Under the act, individuals must be deemed a danger to themselves or others before a 72-hour psychiatric hold can be applied; it's a bar too high and too subjective.

The Los Angeles County Board of Supervisors approved a bipartisan resolution last week calling on the Legislature to revise the act so that the severely mentally ill can be treated more effectively.

"If someone is bleeding on the corner, I wouldn't walk by," LA County Supervisor Kathryn Barger said. "We have a moral obligation."

Los Angeles Democratic Assembly members Miguel Santiago and Laura Friedman want to amend the law so that mentally ill people could be held and treated if not getting that treatment would harm or kill them. This conversation cannot end with one tweak to the 1967 law.

Why, for example, do we jail so many mentally ill people? Clearly, jails and prisons are horrible places to keep the mentally ill. Yet 36,153 men diagnosed with significant mental illness are housed in state prisons, 30 percent of the entire population. Another 2,545 women have psychiatric diagnoses, 49 percent of all prisoners. County jails house thousands more mentally ill. Many die while behind bars.

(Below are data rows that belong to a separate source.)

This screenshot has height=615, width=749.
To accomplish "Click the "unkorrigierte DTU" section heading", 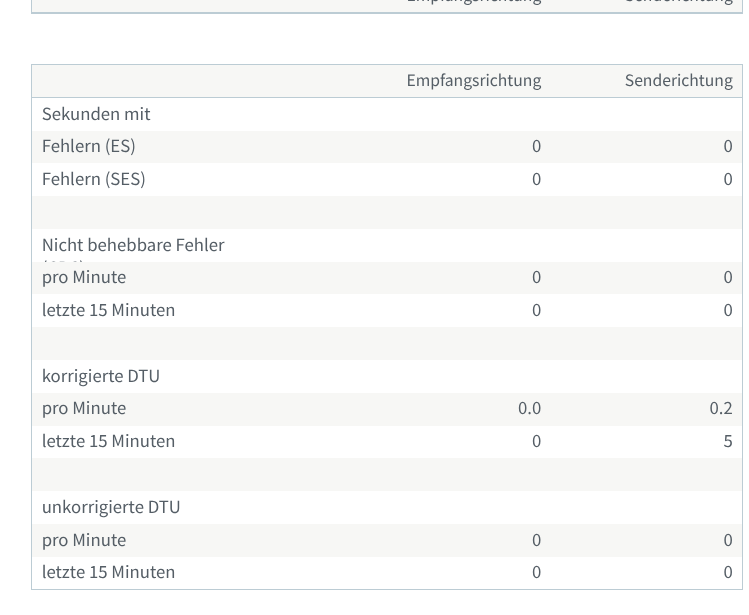I will pos(111,507).
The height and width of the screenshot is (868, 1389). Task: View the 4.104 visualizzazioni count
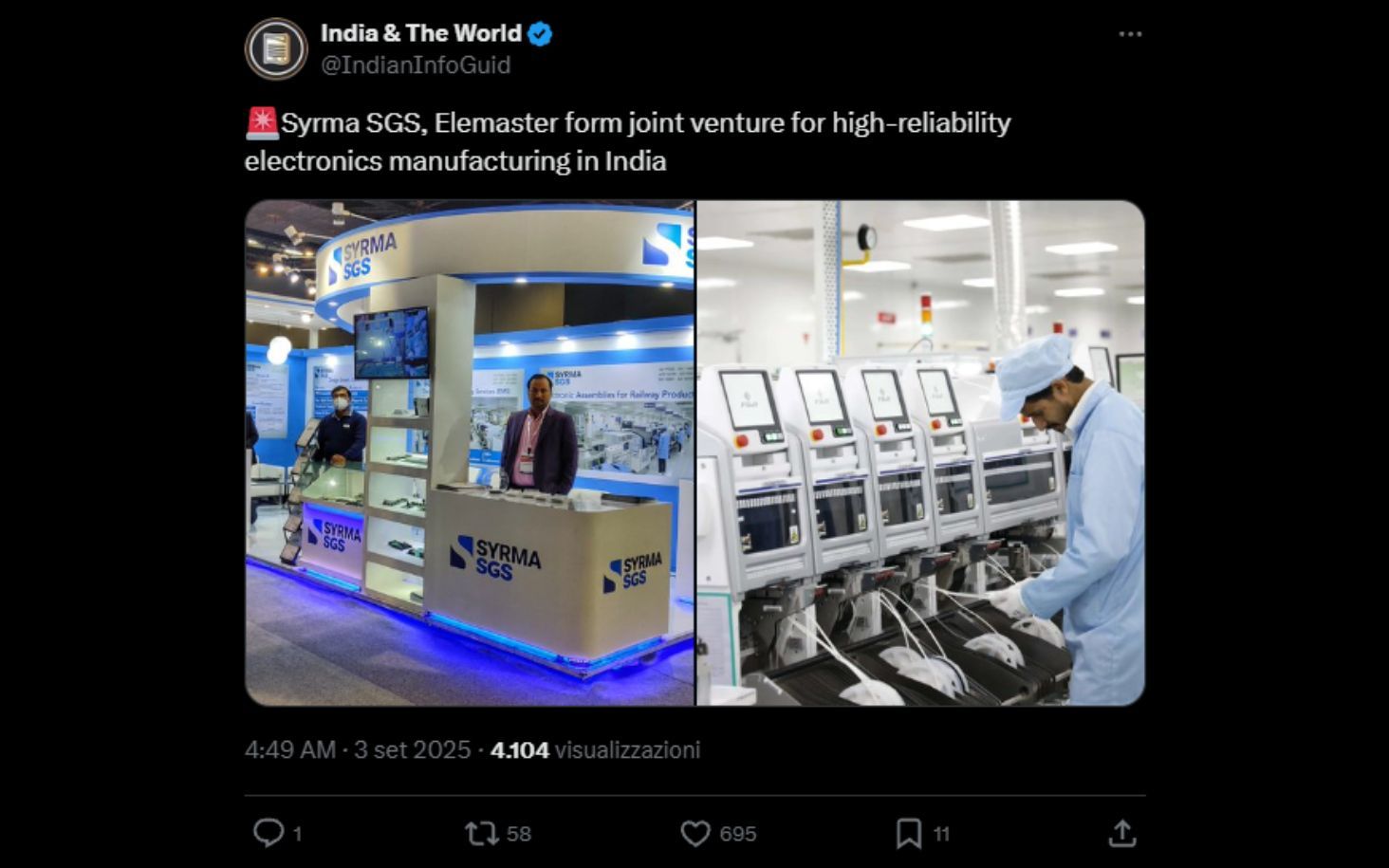coord(595,749)
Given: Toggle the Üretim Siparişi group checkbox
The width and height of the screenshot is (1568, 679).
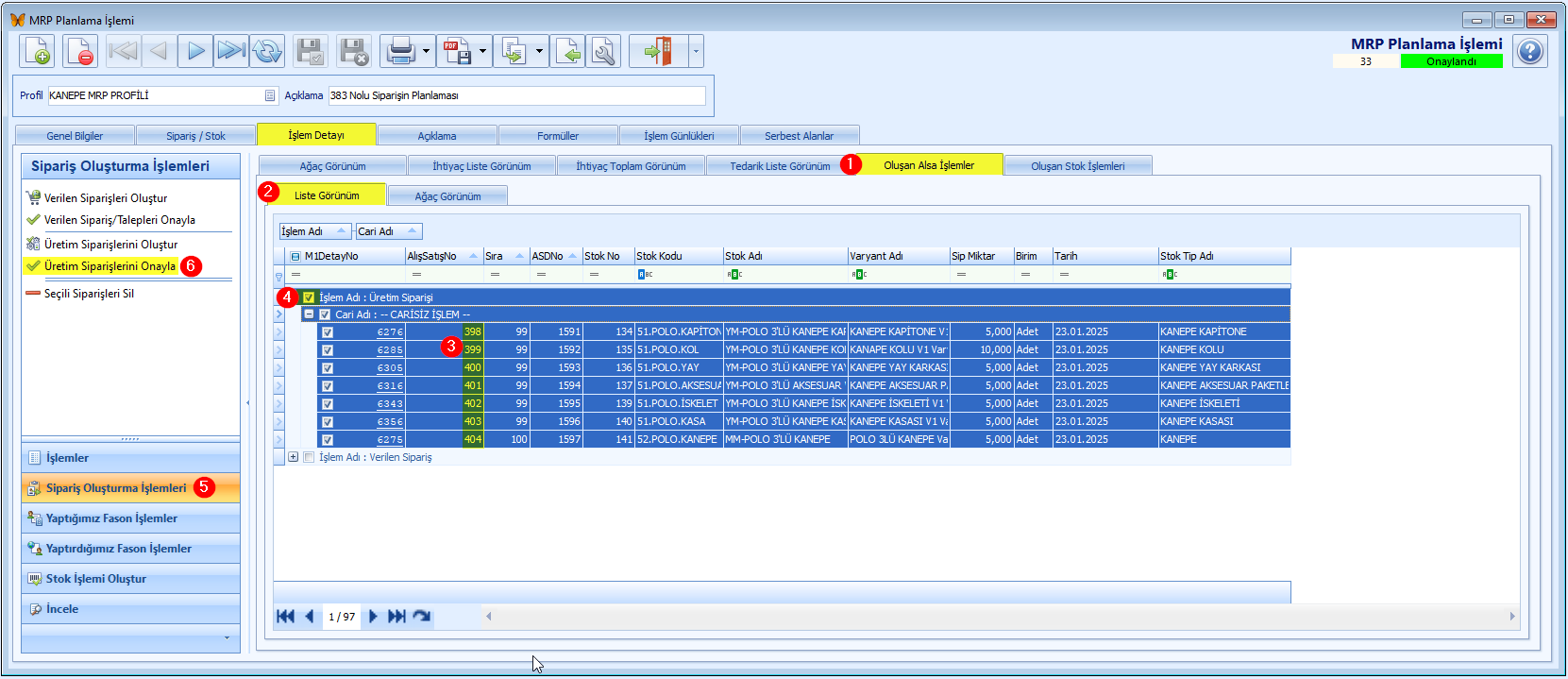Looking at the screenshot, I should coord(309,297).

California accounts for a fourth of the nation's homeless population, 134,000, says the federal government. Up to a third are mentally ill.

Forty homeless people died in Stanislaus County last year. The causes vary -- walking in front of trains, murder, being struck by a car. But the underlying cause is often mental illness. Or hopelessness.

Voters approved Proposition 63, the Mental Health Services Act of 2004 that imposed an income surcharge on people earning $1 million or more to help pay for mental health care. It generates $2 billion-plus annually, money we will need if the law is changed.

Changing a 1967 law won't end homelessness among the mentally ill. But it could avert needless deaths, get some of the most vulnerable into treatment, and honor the good intentions this state has spent half a century trying to implement.